競技は鈴鹿サーキット東コース(2.243km)を逆回りで走行する。1台ずつ出走して1周のタイムアタックを行う「1 LAP」と、そのタイム順のグリッドで一斉にスタートして30分間走行する「30minトライアル」の2つの競技が行われ、その順位によって与えられる合計ポイントで勝敗を決める。

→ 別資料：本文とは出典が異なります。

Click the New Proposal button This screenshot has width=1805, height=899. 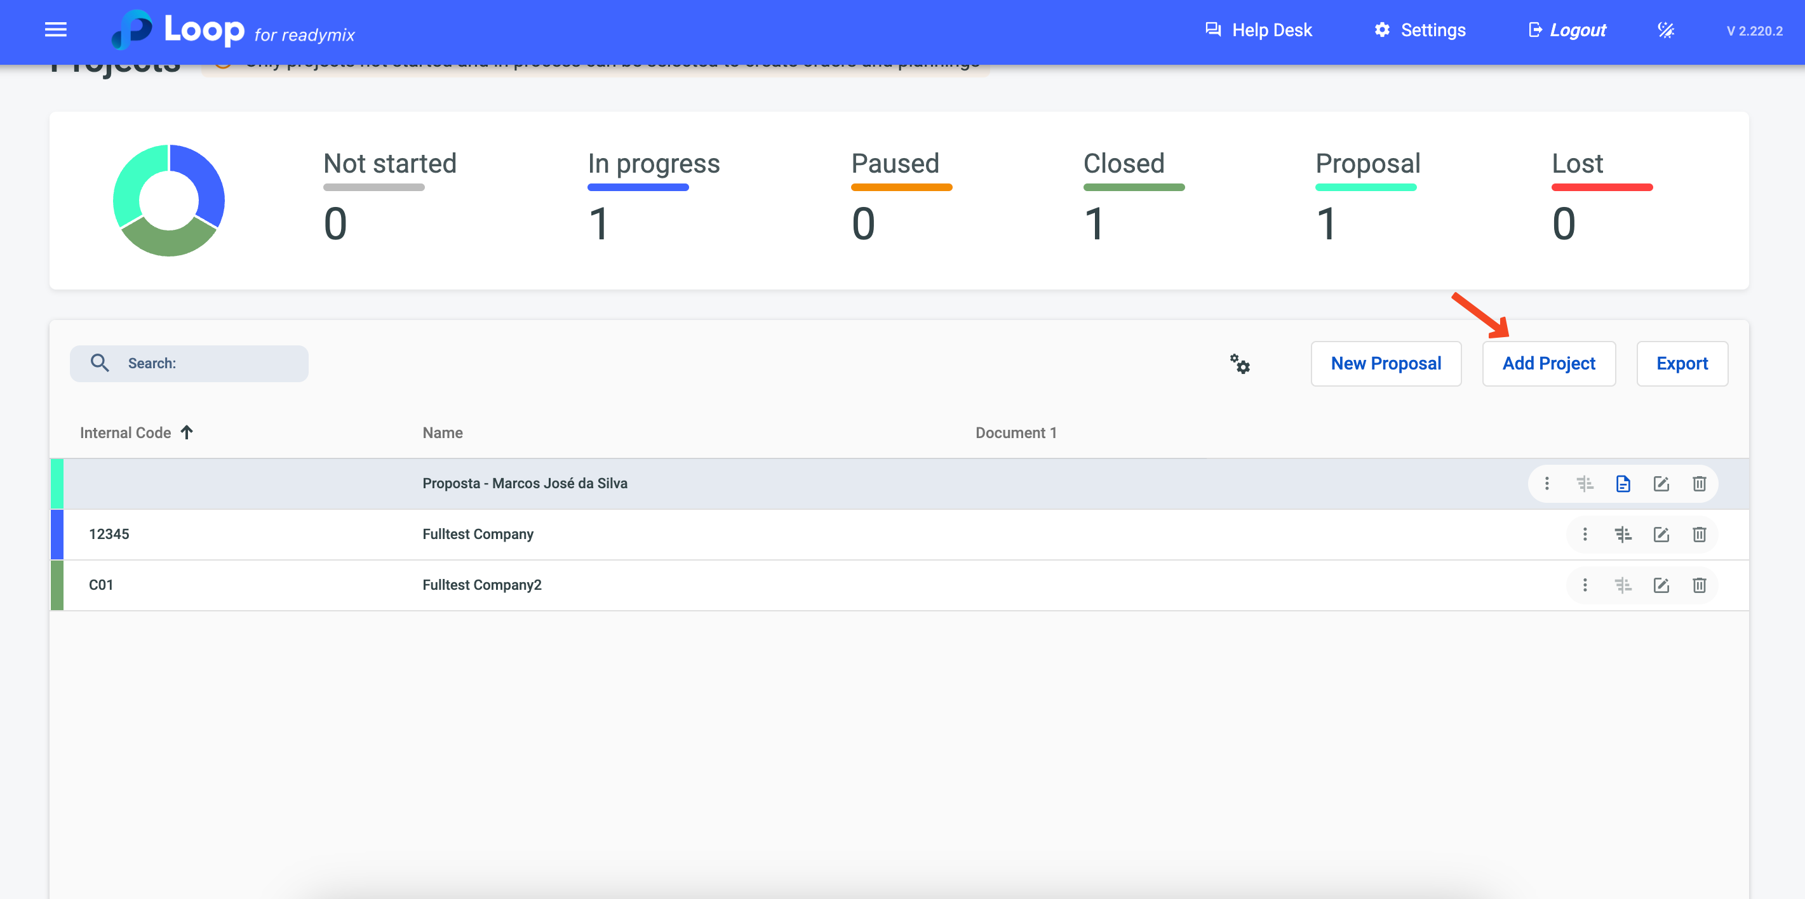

1LAPでトップタイムを記録したのは#9チャレンジャーで1分54秒047。そこから8秒遅れて#1ミツバイク、#36長野県飯田OIDE長姫高校原動機部、#24近大高専ソーラーカー・EV部、#7長野県工科短大Cの4チームが0.7秒という僅差で2位から5位となった。

30minトライアルではチャレンジャーがスタート直後に一気に後続を引き離してきた。ここまで初開催から8連覇しているミツバイクは2番手をキープするも、1周で10秒引き離され厳しい展開に。2周目には10番手から追い上げてきた#41長野県箕輪進修高校Bにも抜かれミツバイクは3位に後退した。

残り13分となった時点ではチャレンジャーがトップをキープしていたが、長野県箕輪進修高校Bが真後ろに迫ってきた。そこから10秒遅れて3位ミツバイク、その直後に長野県工科短大Cというトップ4で4周目に突入。直後に長野県箕輪進修高校Bがトップに浮上した。この周でミツバイクは10秒あった差を1.3秒まで詰め、トップ4は僅差の戦いに。30秒から1分の差でも1周で逆転することが珍しくないKV-Motoで、近年稀に見る僅差の優勝争いとなった。

残り約4分30秒で7周目に突入。4分から5分で一周を回ってくるトップ集団にとって残り1周なのか2周なのか、ギリギリの状態での7周目突入だった。トップ4の差は6秒だったが、1つ目のコーナーを曲がる頃にはひと塊に。そこから飛び出したのはミツバイクで、チェッカーが振られる数秒前に8周目に突入した。

その後ろは7周終了でチェッカーフラッグを受ける結果に。ミツバイクは1人8周目を走り、1周5分20秒以上かかったものの無事にチェッカーを受け1位が確定した。2位は長野県工科短大Cで、終了4秒後に7周完了でチェッカーを受けた。

ポールポジションからスタートし、最後まで優勝争いをしていたチャレンジャーはなんと完走できず26位。同じく最後まで優勝争いをしていた長野県箕輪進修高校Bは残り10メートルでエネルギーが尽き、なんとか乾電池を休憩させながらパワーを引き出して、1周7分20秒かけて6位でチェッカーを受けた。

3位には最低重量制限のあるDivNEXTクラスながら、3番手スタートからコンスタントな走りを見せた長野県飯田OIDE長姫高校原動機部が入った。

この結果、総合ポイントで優勝はミツバイク。チェッカーを受けても優勝を確信していなかったライダーの磯村翼さんは「とうとう負ける日が来たのかと思いました。周りに惑わされず、最後まで手を抜かずに走行したのが勝因です」と、初開催以来9連覇となる優勝を振り返った。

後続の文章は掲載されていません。